For the first time, I relaxed into my mother's hug. On a deep level, I felt like a baby in its mother's arms. My heart leaped and soared. I had to pull away before I crawled back up in the womb.
“Thanks, Venita.”
I felt better now that I had told Venita. Generally, Shirley will tell Venita things about me, but I guessed my foster mother felt this was something I should tell her myself.
The other good thing was Venita took Ben home with her. She said the boys would enjoy playing with him.
After she left, I thought about how, regardless of whether I wanted to admit it or not, Venita had shaped my most formative years. Part of who I was today was because of her. I was thinking of how Venita was the type of mother who made you go and fight for yourself.
A memory, long buried, surfaced. I remembered when I was about eight years old a classmate named Shawana was threatening to beat me up. Part of the nonsensical reason was because Venita dressed me to the nines, thanks to children's clothes bought from the local booster. She also kept my hair neatly combed and braided in the nicest intricate styles with matching barrettes.

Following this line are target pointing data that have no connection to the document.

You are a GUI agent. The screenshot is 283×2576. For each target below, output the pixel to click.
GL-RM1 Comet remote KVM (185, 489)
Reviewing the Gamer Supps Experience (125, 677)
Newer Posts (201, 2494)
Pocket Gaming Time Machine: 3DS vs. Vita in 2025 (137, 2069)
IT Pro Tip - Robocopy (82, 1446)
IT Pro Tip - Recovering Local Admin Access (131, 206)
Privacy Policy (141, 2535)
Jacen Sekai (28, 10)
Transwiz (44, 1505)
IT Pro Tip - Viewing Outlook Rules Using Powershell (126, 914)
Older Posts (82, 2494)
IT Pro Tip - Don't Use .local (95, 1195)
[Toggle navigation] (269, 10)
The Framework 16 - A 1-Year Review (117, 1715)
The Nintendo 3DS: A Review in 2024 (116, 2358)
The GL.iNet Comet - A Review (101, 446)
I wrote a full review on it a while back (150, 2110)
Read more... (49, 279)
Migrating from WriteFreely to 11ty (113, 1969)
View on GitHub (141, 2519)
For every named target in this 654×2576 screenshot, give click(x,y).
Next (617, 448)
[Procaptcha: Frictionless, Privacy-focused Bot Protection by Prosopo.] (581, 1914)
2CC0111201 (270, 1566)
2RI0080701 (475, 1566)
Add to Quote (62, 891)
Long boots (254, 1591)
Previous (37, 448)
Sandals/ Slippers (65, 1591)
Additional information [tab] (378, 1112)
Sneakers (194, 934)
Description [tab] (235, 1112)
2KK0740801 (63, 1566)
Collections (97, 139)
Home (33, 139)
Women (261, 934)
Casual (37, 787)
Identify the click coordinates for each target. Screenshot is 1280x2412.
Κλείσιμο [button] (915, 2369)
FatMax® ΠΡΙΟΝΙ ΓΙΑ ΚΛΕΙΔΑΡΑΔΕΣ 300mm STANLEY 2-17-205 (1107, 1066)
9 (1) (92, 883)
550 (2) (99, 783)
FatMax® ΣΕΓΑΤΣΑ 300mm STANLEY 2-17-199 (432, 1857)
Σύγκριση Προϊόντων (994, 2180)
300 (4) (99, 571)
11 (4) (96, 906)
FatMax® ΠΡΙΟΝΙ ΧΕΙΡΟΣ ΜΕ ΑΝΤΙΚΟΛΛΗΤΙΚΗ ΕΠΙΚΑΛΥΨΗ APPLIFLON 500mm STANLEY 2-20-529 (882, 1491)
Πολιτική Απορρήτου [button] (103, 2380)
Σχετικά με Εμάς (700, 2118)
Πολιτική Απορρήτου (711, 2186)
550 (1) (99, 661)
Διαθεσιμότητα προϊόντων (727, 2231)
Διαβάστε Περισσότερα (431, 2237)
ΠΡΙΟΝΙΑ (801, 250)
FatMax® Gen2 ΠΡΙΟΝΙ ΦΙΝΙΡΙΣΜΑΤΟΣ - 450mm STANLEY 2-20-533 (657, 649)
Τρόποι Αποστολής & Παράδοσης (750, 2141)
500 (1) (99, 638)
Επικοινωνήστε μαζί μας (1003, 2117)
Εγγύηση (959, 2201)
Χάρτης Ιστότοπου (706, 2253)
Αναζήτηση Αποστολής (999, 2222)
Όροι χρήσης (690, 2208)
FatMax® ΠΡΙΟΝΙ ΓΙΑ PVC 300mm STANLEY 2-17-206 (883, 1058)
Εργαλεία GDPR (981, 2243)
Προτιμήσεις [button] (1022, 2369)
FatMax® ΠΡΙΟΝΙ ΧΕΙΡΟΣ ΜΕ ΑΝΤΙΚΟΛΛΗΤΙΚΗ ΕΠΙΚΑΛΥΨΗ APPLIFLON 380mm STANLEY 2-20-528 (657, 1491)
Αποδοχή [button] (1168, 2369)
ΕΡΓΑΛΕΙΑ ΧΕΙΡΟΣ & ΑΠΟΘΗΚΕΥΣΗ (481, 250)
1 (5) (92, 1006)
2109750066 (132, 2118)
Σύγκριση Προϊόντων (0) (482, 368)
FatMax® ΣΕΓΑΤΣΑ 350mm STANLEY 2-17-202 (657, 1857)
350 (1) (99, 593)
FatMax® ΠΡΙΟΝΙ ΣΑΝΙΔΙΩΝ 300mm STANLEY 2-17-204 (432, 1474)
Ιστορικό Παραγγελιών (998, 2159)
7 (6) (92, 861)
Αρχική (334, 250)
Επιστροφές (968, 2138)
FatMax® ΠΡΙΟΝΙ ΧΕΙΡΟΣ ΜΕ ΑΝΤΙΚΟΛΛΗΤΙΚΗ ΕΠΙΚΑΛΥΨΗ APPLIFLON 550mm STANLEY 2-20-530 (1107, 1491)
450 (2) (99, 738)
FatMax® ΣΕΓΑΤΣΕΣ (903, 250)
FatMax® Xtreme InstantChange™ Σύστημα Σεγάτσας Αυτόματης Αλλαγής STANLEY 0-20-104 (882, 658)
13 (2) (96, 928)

Now don't get me wong. There was a time in the projects when most little Black girls had their hair neatly combed and dressed. But with the crack epidemic in the eighties, more and more little girls were beginning to look like vagabonds, if Big Mommas or aunties didn't step in and help.
When I was a child, people wouldn't just comment on my clean appearance, they would look at me and say, “You really have such long hair and are so pretty to be dark skinned.”
Talk about a collective cultural, psychological scar of a people when it came to hair and color, but that's another issue.
Now, although my tormentor was probably my age, she was much taller and thicker than I was. Obviously, Shawana's mother was on crack and this child was never dressed as nicely as I was. Worse, she knew I was afraid of her. For whatever reason, she spent that particular day at school kicking the back of my desk. “When school lets out, I'ma beat your ass,” she kept hissing.
Fights were common in our hood. It wasn't that I went for bad, it's just I never had to fight because of who my family was. Up until then, I'd been protected by association with Mayhem. Unfortunately, by then, though, my brother, at the age of nine, missed more school than he attended, so I couldn't run to him for protection.
I was sweating bullets, stressed out, and quaking in my shoes all that day. The hands on the clock seemed to creep and crawl until it was time for school to let out. I couldn't wait for the bell to ring and school to dismiss. As soon as it did, I hauled ass home, with Shawana and her crew hot on my heels.
As soon as Venita saw me when I crossed the threshold of our project unit, she knew something was wrong. She looked up from the ironing board where she was ironing one of my many outfits. “What the hell is the matter with you, girl?” she hollered, which was how she communicated most of the time, talking loud and cussing.
Tears muffled in my voice, I blurted out, “Shawana say she gon' beat me up.”
“Where she at?”
“She outside.”
Venita looked out the door and saw the crowd of children waiting for a fight. I wanted her to go out and fight my battle for me, but she pushed me back outside. “Go out there and fight that heffa. Even if she beat yo' ass, you better fight her back. If you don't fight her back, I'm a beat yo' ass myself. Don't you ever run your narrow ass in here scared of nobody.”
I went out and fought Shawana with everything I had inside of me. Somehow, I won, by whatever standard street fights were solved, and from then on, I was never picked on or bullied. When Mayhem found out about it, he took me out to the park and taught me how to handle a gun—which was how I was such a good shot when I went through the LAPD Police Academy years later.
I guessed, in her crazy way, Venita had shown me love. So I thought about the lesson Venita taught me that day: never back down from no one. Pregnant or not, it was time for me to get busy, but I didn't know how long I'd be gone when I had to go dig into the sewers of the street.